Who makes the offer of VR?
While the employer would in most instances be the one introducing the Voluntary Retrenchment exercise, it is advisable to structure it so that the employee is the one making the offer of VR.
The offer would then be open to acceptance or rejection by the employer. An enforceable contract would therefore only come into existence upon acceptance of the offer by the employer and not when the employee volunteers.
The employer is entitled to reject an application for VR on the basis of its operational needs and the need to retain key skills, provided it has reserved this right for itself in the VR conditions.
The criteria by which VR applications are assessed should be objective and should be applied fairly to all applicants.
A VR exercise should be introduced as part of the consultation process on potential retrenchment in terms of section 189 and 189A of the Labour Relations Act 66 of 1995 (the LRA).
This is because the aim of the exercise is normally to avoid potential forced retrenchments. The courts have held that by implementing a VR exercise, an employer implicitly contemplates the need for potential forced retrenchments.
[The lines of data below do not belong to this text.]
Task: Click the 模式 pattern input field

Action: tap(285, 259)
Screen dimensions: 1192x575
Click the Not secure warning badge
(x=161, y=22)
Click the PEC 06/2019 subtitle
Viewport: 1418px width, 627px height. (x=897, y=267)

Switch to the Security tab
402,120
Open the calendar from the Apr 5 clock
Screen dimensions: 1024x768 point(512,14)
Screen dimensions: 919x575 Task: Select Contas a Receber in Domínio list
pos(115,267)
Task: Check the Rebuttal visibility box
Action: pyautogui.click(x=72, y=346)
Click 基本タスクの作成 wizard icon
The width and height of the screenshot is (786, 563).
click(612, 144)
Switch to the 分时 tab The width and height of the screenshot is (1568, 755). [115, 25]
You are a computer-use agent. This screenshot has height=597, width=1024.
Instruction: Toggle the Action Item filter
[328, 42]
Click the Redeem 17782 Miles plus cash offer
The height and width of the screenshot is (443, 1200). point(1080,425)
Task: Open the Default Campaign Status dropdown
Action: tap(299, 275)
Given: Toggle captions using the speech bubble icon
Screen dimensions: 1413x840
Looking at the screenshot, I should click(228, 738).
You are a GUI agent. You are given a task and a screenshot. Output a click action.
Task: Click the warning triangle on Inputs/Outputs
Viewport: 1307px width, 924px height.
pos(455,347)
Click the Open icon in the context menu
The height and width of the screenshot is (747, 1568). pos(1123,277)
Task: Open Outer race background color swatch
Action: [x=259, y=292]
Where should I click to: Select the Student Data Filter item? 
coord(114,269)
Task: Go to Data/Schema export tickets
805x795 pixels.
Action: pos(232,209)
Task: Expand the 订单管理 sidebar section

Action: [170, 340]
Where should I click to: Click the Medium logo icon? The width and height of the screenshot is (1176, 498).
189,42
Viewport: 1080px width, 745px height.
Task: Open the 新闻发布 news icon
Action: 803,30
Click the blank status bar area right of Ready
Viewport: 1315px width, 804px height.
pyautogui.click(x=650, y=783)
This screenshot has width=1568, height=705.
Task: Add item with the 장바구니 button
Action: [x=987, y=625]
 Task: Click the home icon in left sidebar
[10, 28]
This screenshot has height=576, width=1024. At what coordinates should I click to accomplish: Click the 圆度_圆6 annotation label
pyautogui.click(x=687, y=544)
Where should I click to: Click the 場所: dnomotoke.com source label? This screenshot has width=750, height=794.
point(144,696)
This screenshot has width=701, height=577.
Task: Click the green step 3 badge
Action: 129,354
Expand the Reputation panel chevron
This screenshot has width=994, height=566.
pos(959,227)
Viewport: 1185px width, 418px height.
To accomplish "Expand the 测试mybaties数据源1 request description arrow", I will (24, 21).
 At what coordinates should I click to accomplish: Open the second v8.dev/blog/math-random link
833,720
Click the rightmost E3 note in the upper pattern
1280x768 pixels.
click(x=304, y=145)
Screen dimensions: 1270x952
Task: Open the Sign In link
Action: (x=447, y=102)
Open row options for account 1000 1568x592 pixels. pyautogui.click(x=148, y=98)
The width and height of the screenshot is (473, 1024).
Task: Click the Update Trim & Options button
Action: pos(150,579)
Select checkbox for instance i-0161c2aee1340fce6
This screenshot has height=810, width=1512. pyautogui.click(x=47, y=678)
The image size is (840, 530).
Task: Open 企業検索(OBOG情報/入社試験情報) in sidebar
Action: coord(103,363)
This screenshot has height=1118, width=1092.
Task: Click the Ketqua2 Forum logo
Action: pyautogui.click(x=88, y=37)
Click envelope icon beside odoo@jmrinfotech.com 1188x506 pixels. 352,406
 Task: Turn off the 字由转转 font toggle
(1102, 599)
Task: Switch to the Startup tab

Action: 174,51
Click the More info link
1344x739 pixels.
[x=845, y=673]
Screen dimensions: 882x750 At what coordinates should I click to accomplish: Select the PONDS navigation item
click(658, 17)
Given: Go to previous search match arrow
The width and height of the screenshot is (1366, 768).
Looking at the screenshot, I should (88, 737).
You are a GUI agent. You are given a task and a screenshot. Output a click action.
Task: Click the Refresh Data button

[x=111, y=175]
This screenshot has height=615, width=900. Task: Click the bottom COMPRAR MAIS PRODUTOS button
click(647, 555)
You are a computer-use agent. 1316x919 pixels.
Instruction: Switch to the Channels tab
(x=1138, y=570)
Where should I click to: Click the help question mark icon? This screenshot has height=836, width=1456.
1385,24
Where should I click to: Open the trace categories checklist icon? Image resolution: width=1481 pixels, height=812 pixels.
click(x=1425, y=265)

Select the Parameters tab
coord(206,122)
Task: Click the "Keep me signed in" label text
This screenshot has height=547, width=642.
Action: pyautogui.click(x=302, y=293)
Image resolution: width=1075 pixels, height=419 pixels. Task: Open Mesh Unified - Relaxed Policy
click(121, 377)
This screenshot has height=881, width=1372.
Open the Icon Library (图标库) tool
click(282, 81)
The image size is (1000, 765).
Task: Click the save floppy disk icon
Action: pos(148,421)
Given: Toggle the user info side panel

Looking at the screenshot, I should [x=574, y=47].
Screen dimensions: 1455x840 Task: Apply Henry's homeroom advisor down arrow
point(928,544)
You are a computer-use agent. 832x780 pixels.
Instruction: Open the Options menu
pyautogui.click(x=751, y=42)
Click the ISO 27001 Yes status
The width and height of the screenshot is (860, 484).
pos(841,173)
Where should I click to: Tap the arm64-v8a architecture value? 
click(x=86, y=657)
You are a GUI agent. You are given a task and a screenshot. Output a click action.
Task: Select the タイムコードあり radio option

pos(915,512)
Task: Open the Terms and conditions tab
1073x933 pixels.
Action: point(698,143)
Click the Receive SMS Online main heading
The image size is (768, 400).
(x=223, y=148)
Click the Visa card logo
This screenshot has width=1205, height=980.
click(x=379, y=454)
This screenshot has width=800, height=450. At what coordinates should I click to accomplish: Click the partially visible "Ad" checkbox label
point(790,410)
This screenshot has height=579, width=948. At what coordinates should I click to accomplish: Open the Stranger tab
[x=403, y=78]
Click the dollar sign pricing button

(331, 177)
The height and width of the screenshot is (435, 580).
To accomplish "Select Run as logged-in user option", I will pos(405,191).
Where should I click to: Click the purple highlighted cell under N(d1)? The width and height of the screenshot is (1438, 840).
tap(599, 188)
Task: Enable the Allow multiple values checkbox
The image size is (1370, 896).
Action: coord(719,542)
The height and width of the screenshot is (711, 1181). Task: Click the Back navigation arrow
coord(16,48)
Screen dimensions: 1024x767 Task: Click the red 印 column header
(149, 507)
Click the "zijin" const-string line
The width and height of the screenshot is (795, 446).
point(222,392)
This contemplation triggers the obligation to commence a formal retrenchment consultation process in terms of section 189/189A of the LRA.
In practice, however, VR exercises are sometimes introduced prior to commencing a formal retrenchment consultation process.
This approach is not without risk for the employer. If the Voluntary Retrenchment exercise does not yield the required results and the employer subsequently introduces a formal retrenchment process, it could be argued that the employer failed to commence the process when it contemplated the need for potential retrenchments. This may put the employer at risk of a finding that any subsequent forced retrenchments are unfair.
Another risk of introducing a VR exercise is that employees whom the company may seek to retain may volunteer. While the company would retain the right to reject a VR application on the basis of its operational requirements and the need to retain key skills, the employee, by volunteering to be retrenched, may already be disengaged and issues around motivation and productivity may arise. This risk exists irrespective of when the VR exercise is introduced and should be managed carefully from an industrial relations perspective.
A VR exercise may assist employers in avoiding compulsory retrenchments, which is one of the objectives an employer must try to achieve during a retrenchment consultation process.
A VR brings the added advantage of reaching finality on the termination of the volunteer’s contract of employment, thereby avoiding protracted litigation and the associated costs.
Employers who wish to introduce VR should, however, take note of the legal requirements and framework governing them and obtain legal advice to ensure that their risks are minimised.